Lojistas são condenados por fraude em programa que dá credito para compra de móveis em PE

segunda-feira, outubro 22, 2018
A Justiça Federal em Pernambuco condenou dois lojistas de Timbaúba, na Zona da Mata Norte, por fraude no Programa Minha Casa Melhor, da Caixa Econômica Federal (CEF). De acordo com o Ministério Público Federal (MPF), responsável pela ação, os representantes de empresas de eletrodomésticos receberam penas de 2 anos e 11 meses de reclusão e pagamento de multa.

O MPF informou também que a reclusão foi substituída por pena de restrição de direitos. Por isso, eles deverão prestar serviços comunitários. O Ministério Público Federal esclareceu que Arivaldo Meneses e Alvino Meses Filho podem recorrer da decisão.

A sentença, da 25ª Vara Federal, em Goiana, no Grande Recife, foi assinada no dia 16 de outubro. A Justiça responsabilizou os lojistas por “aplicação indevida” de recursos do programa federal.

Eles foram enquadrados no artigo 20 da Lei 7492/86. Segundo a norma, está prevista punição para quem " aplica, em finalidade diversa da prevista em lei ou contrato, recursos provenientes de financiamento concedido por instituição financeira oficial ou por instituição credenciada para repassá-lo."

Os dois, segundo a ação do MPF, praticaram irregularidades ao receber recursos de clientes do Minha Casa Melhor, que concede a beneficiários do programa Minha Casa Minha Vida um crédito para gastos de até R$ 5 mil em móveis e eletrodomésticos em empresas credenciadas.

Os lojistas, aponta o Ministério Público Federal, efetuavam as vendas sempre por R$ 5 mil, valor máximo previsto no Programa Minha Casa Melhor, mesmo que os produtos entregues não custassem essa soma. A diferença era entregue em espécie, como se fosse um “troco”.
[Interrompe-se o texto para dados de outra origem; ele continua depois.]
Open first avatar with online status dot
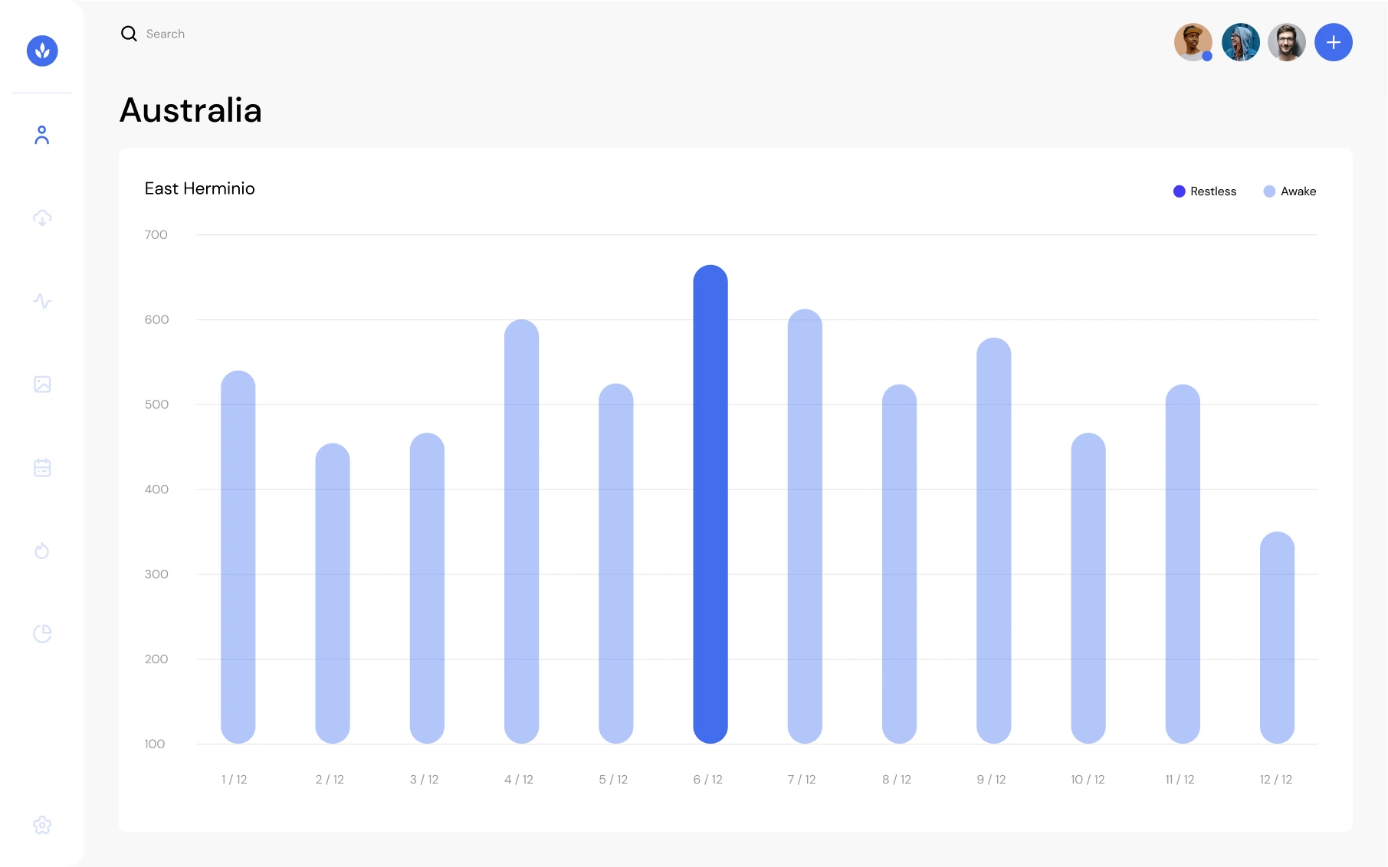 1193,42
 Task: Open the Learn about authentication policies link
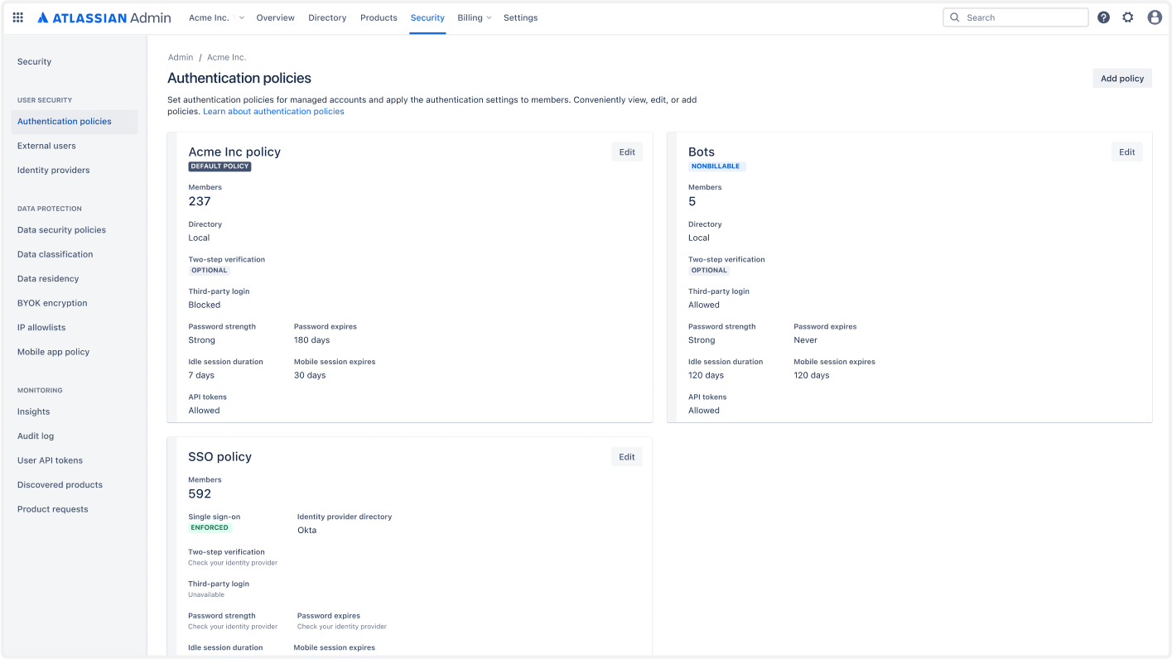273,111
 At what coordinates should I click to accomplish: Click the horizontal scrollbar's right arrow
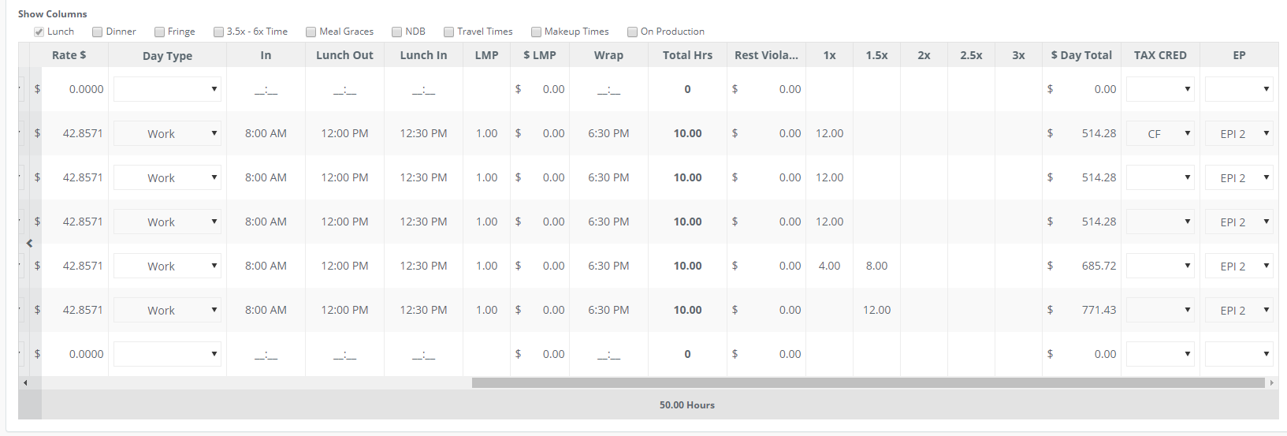point(1271,382)
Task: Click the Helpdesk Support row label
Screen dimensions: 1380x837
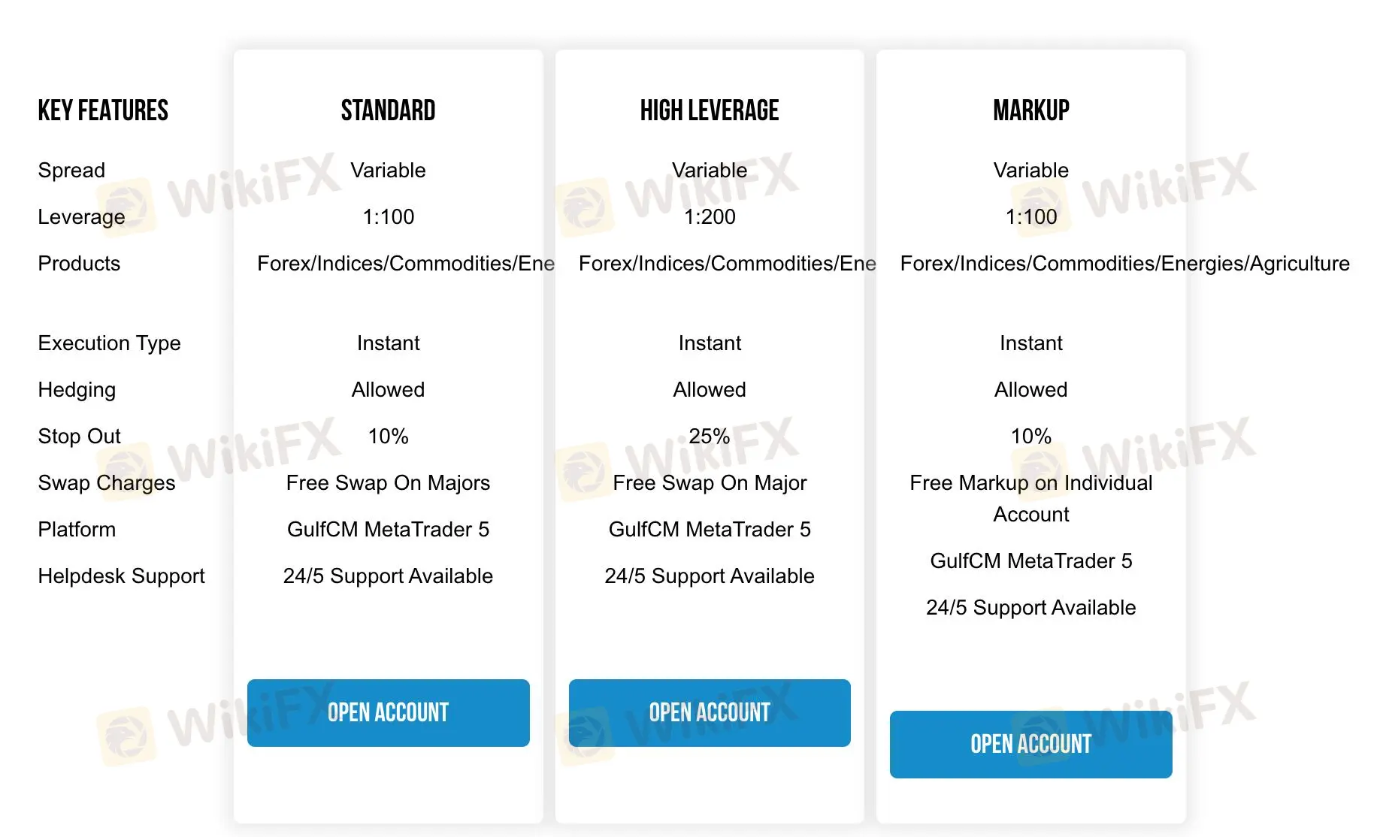Action: click(x=121, y=576)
Nas notas fiscais, constava o valor máximo do crédito, informando que o cliente tinha levado para casa produtos que custavam os R$ 5 mil previstos. Para justificar a devolução de parte do benefício os lojistas condenados "diziam aos clientes" que estavam dando descontos.

De acordo com o MPF, a prática adotada pelos condenados chamou a atenção da Caixa Econômica Federal, que realizou as investigações. A instituição financeira apontou que os condenados faziam vendas de forma diferente dos demais credenciados no programa.

A Caixa concluiu que a série de transações no valor exato de R$ 5 mil era considerada "situação atípica e indicativa de irregularidade." Segundo o MPF, a soma dos valores dos produtos adquiridos no programa tem uma variação natural.